Can you copy out the lines below word for word, leaving the pictures out?

> **Information provided**:

__________________________________________________

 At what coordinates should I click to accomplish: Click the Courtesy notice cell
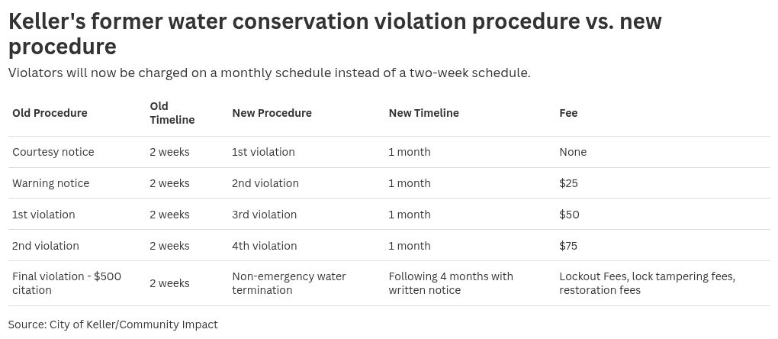(53, 152)
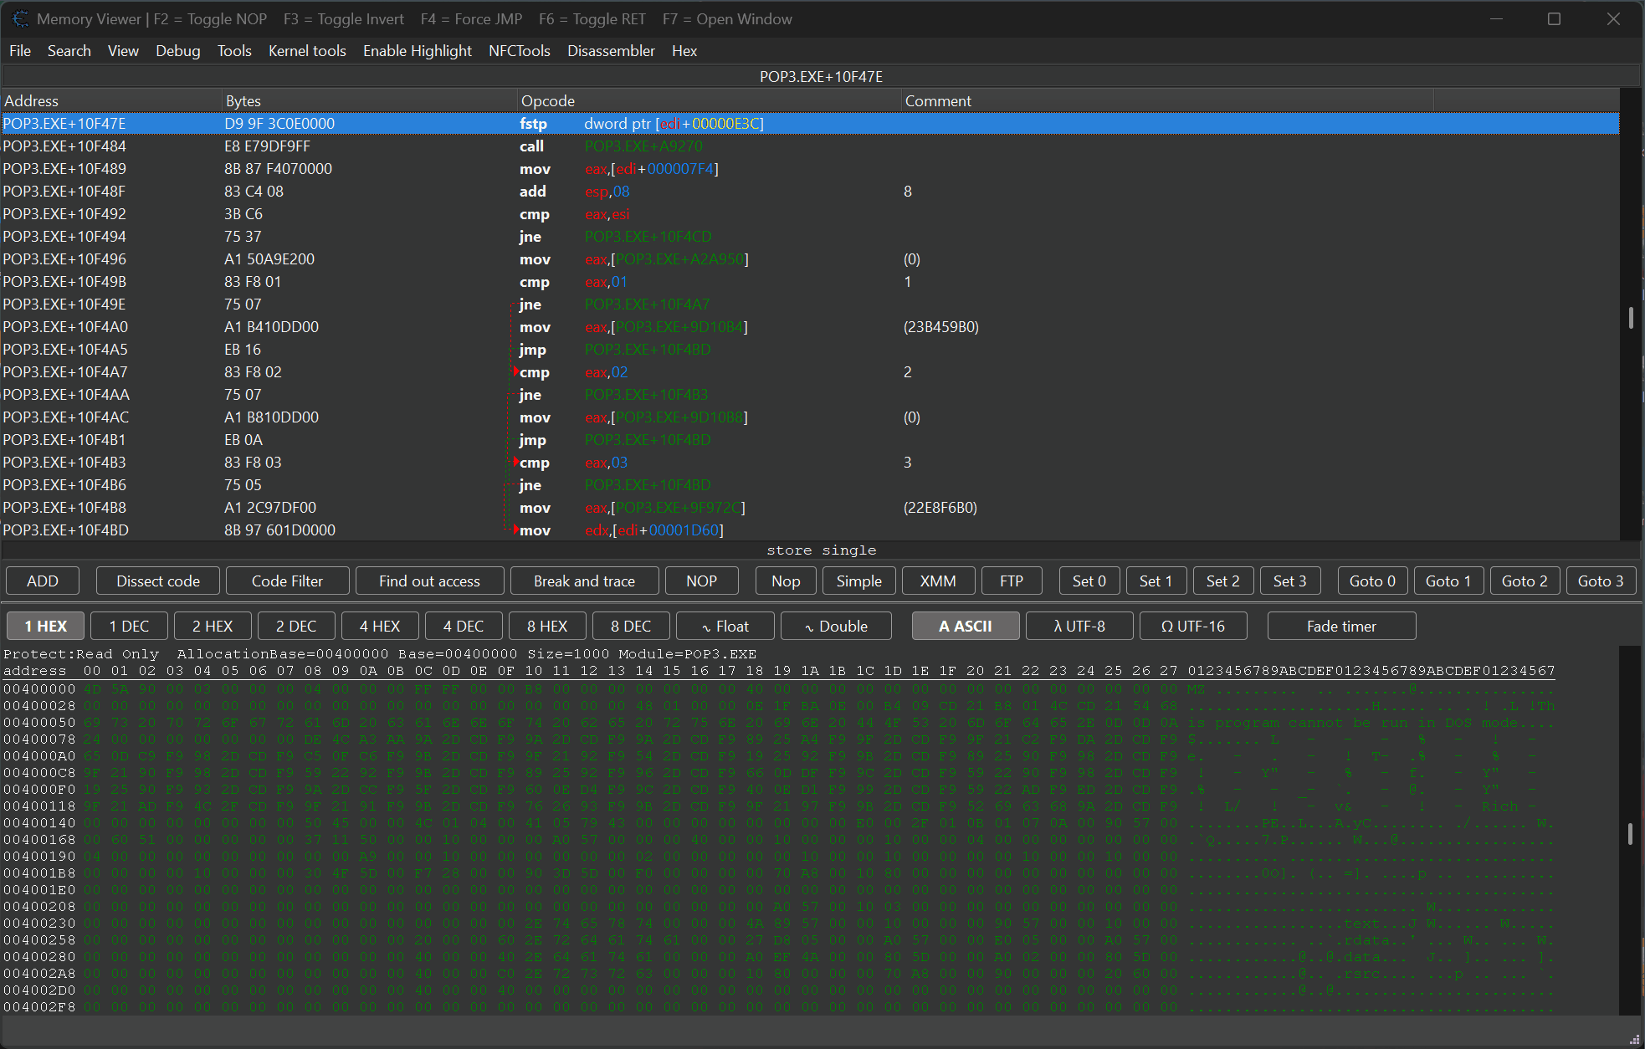Toggle the A ASCII text encoding

(966, 626)
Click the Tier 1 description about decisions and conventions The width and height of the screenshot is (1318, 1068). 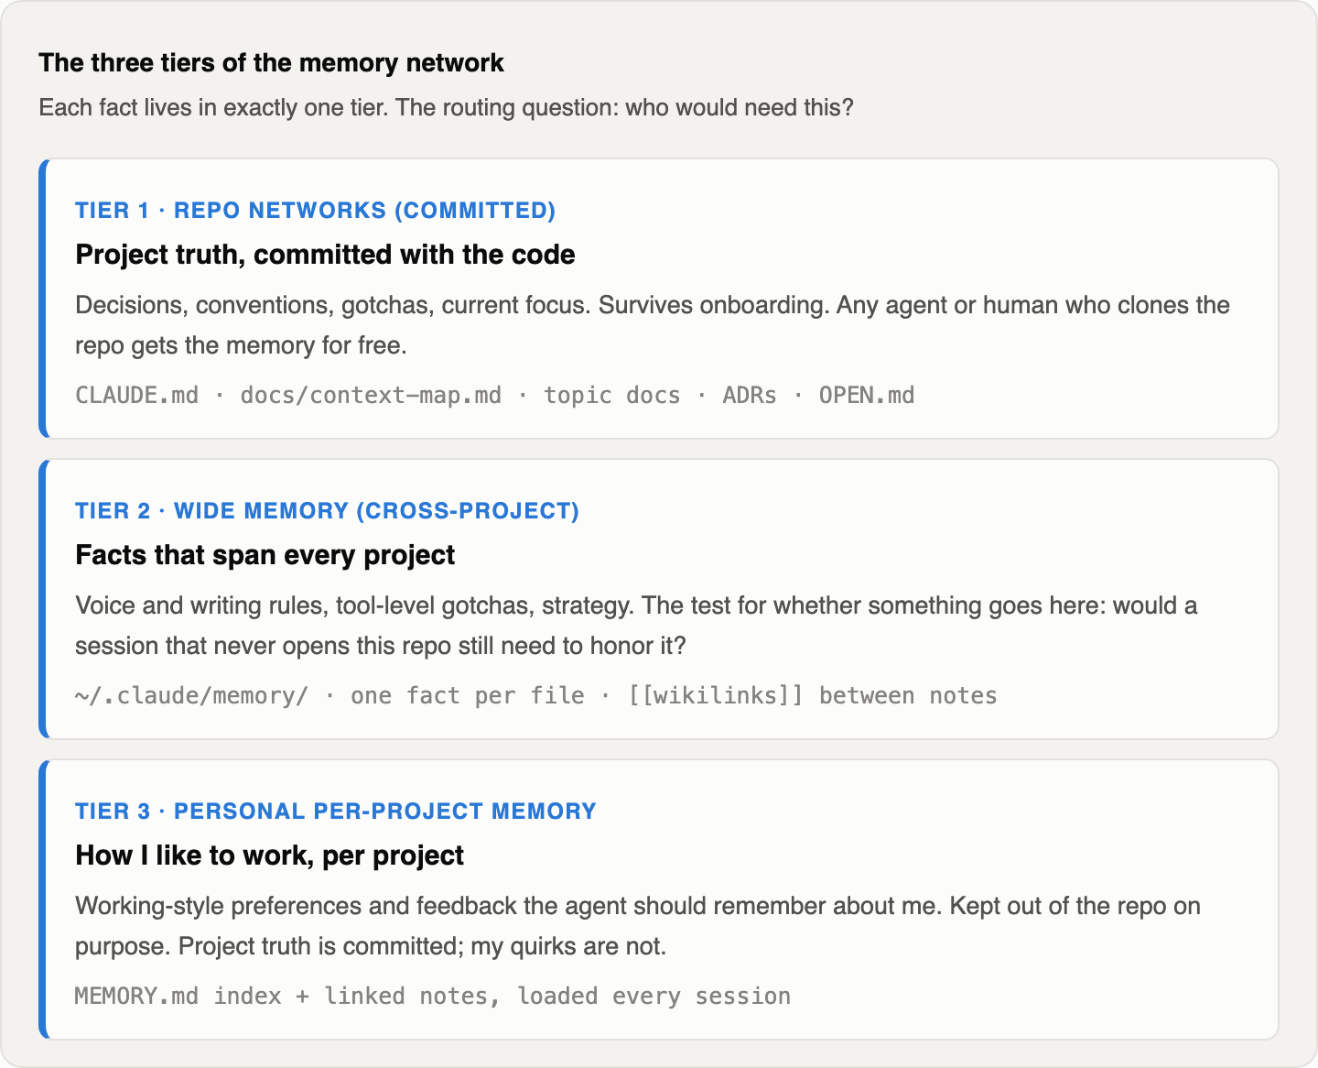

__________________________________________________

> **Worked solution**:
 At what coordinates should I click to accomplish: Click the Courtesy notice cell
(53, 152)
Toggle the A ASCII text encoding

(966, 626)
Click the Tier 1 description about decisions and conventions The width and height of the screenshot is (1318, 1068). 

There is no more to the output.